Y grita y vuelve a gritar ¡Viva la revolución! Y junto a ella, como en el coro
de esa ópera solemne, todos repiten y gritan ¡Viva la revolución!
Algunos policías se asoman a las ventanas del
edificio. Se ve bien a las claras que no saben qué hacer, la situación les desborda.
Uno de ellos dispara dos veces, al aire,
o contra la multitud, no lo sé. Le fotografío con la pistola en la mano, su
cara de odio hace daño en la distancia. Como respuesta la multitud ruge
enfurecida y si no fuera por los soldados que la contienen se hubiera lanzado
contra la entrada tras los disparos. Un oficial, creo que es un teniente, y
algunos soldados, con una bandera blanca, se acercan a las puertas, se las
abren.
Ya no se oyen más disparos. Pasan los minutos
y cuando parece que ya no se puede contener más a todas estas personas
enfurecidas, se vuelven a abrir las puertas. Y salen. Salen los detenidos, los
presos, todos los que de una manera u otra han caído en las manos de éste
régimen dictatorial y corrupto. También sale Antonio, bastante maltrecho pero
con cara de felicidad, y se funde en un abrazo con Gracia. Les dejo con ellos
mismos y sigo contemplando todo lo que sucede.
Tras los presos, y protegidos por los militares,
salen los policías que vigilaban la prisión. Los uniformados tienen que hacer
grandes esfuerzos para que no les apaleen, que les hagan lo mismo que han hecho
ellos durante tantos años. En sus caras ya no hay odio ni rabia por lo que les
está pasando, sólo miedo, un miedo atroz.
Con la cabeza baja y llenos de escupitajos e
insultos –y que den gracias porque podían no haber tenido tanta suerte- suben a
los camiones militares y los retiran de la zona. La gente entra en tromba en la
cárcel ahora vacía.
Necesito volver al hotel. Para llamar al periódico,
para anular el billete y para dar una alegría a Florentino, el subdirector, y
decirle que no me pude ir ayer a Madrid y que sigo en Lisboa. Y ver si tengo
más carretes o disponen de ellos en la recepción. Y que venga alguien más
porque aquí se está escribiendo la historia.

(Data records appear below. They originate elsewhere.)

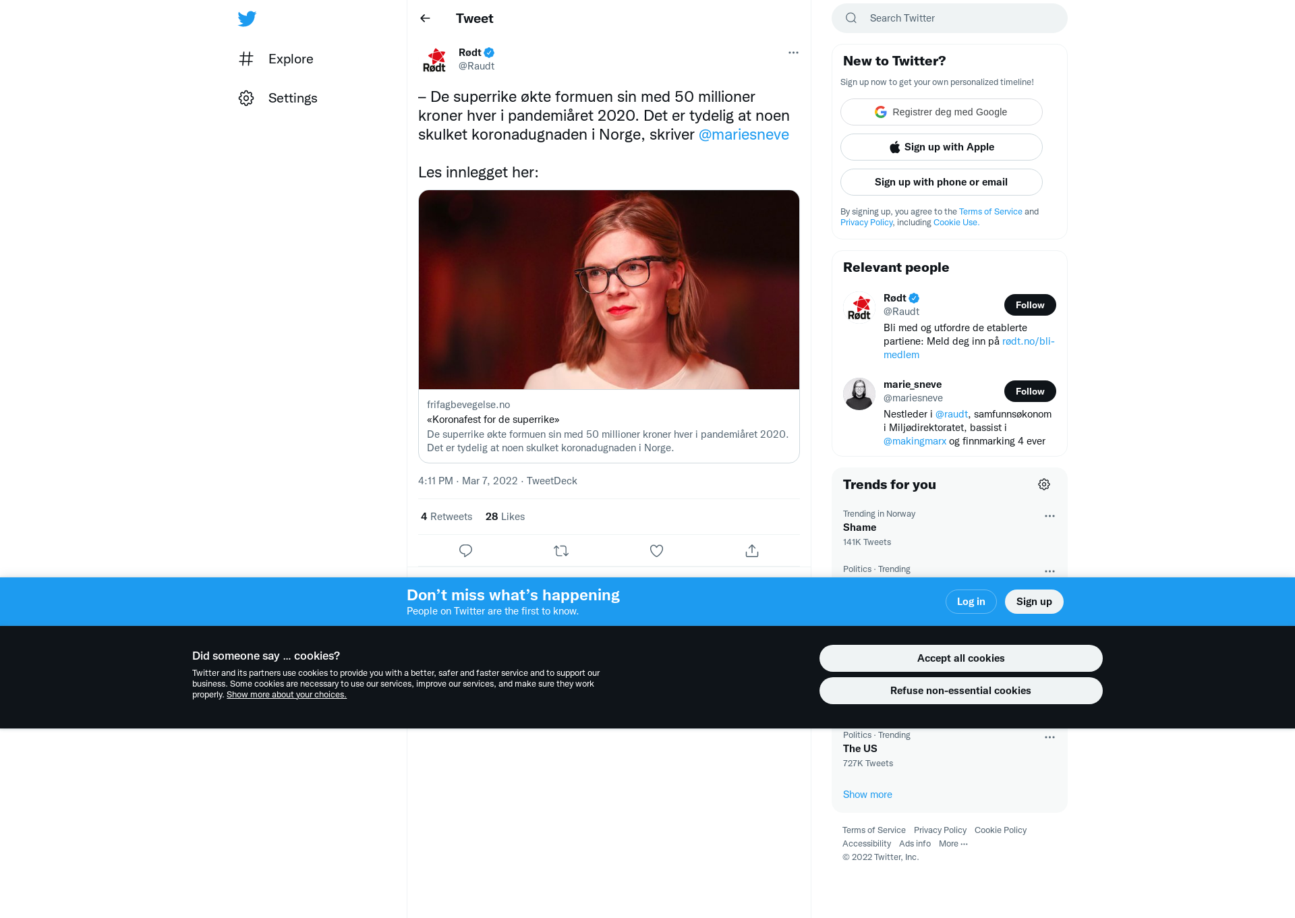Image resolution: width=1295 pixels, height=918 pixels.
Task: Go back using the arrow icon
Action: pos(425,18)
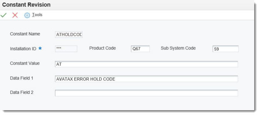Click the Installation ID label
Viewport: 259px width, 115px height.
pyautogui.click(x=23, y=49)
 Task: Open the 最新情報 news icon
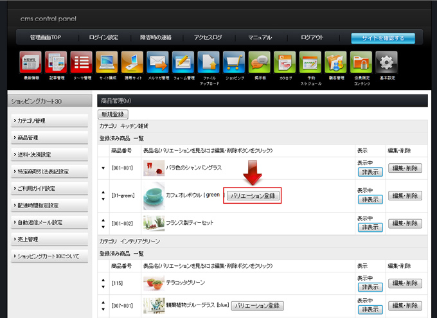click(x=30, y=63)
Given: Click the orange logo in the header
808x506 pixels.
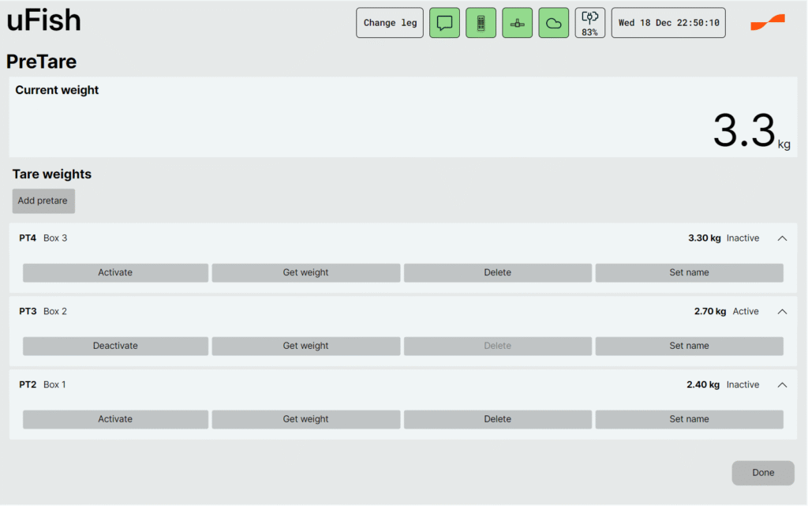Looking at the screenshot, I should click(x=767, y=23).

Apenas doy unos pasos cuando me entero que el
profesor Marcelo Caetano se ha refugiado con sus ministros en el cuartel del
barrio del Carmen, en Lisboa. Y que han sido cercados por las tropas golpistas y
por miles de manifestantes que los mantienen allí dentro desde las 8 de la
mañana. Negocian su rendición. Para allá voy.